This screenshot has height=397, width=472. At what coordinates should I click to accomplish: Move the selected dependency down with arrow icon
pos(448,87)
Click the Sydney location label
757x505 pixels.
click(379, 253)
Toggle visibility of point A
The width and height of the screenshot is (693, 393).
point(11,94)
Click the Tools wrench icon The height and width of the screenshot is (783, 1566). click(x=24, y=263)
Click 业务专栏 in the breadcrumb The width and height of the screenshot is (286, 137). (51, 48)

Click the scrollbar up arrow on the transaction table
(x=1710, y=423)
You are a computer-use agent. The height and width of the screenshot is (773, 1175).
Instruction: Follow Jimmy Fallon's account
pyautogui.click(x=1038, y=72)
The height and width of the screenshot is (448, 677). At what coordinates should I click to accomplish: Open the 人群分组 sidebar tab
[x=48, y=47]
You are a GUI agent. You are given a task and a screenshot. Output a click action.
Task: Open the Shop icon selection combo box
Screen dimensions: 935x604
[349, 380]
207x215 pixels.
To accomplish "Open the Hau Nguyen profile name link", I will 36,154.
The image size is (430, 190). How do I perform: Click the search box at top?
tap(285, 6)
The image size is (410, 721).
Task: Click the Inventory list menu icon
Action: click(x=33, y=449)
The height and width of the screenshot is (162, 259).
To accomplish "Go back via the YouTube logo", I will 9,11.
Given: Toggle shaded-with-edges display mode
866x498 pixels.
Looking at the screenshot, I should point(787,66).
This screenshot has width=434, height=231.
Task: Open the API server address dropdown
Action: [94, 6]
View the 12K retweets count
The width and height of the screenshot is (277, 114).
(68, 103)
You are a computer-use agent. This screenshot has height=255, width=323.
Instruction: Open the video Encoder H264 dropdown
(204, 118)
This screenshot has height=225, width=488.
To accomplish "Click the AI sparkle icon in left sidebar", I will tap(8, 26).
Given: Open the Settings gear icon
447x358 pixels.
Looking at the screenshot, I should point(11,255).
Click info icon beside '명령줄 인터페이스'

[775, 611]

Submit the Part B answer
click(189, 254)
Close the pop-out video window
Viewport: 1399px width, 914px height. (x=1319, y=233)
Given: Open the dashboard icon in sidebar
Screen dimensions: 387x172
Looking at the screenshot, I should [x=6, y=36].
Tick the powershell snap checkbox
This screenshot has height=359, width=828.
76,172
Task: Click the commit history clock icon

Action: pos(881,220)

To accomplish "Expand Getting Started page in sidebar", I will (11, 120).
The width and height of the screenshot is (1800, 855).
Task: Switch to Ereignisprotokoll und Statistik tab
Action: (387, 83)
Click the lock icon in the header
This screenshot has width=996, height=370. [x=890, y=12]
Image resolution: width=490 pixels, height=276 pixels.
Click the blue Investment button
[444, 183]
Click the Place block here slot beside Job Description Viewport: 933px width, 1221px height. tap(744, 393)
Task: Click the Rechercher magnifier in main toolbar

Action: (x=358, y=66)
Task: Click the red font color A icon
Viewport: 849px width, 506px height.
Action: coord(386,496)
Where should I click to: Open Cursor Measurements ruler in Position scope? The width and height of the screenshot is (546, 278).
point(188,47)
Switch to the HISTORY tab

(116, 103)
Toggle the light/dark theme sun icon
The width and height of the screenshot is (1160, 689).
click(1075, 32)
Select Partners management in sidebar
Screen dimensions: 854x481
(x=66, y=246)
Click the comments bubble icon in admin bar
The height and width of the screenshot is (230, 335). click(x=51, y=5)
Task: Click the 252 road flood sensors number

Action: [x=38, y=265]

• **Problem to solve**: Locate every line in the data above that contains the string "size" (case counts), and copy each of those lines in full.

• **Result of the exercise**:
The image size is (430, 190). How do I perform: Click the search box at top?
The image size is (410, 721).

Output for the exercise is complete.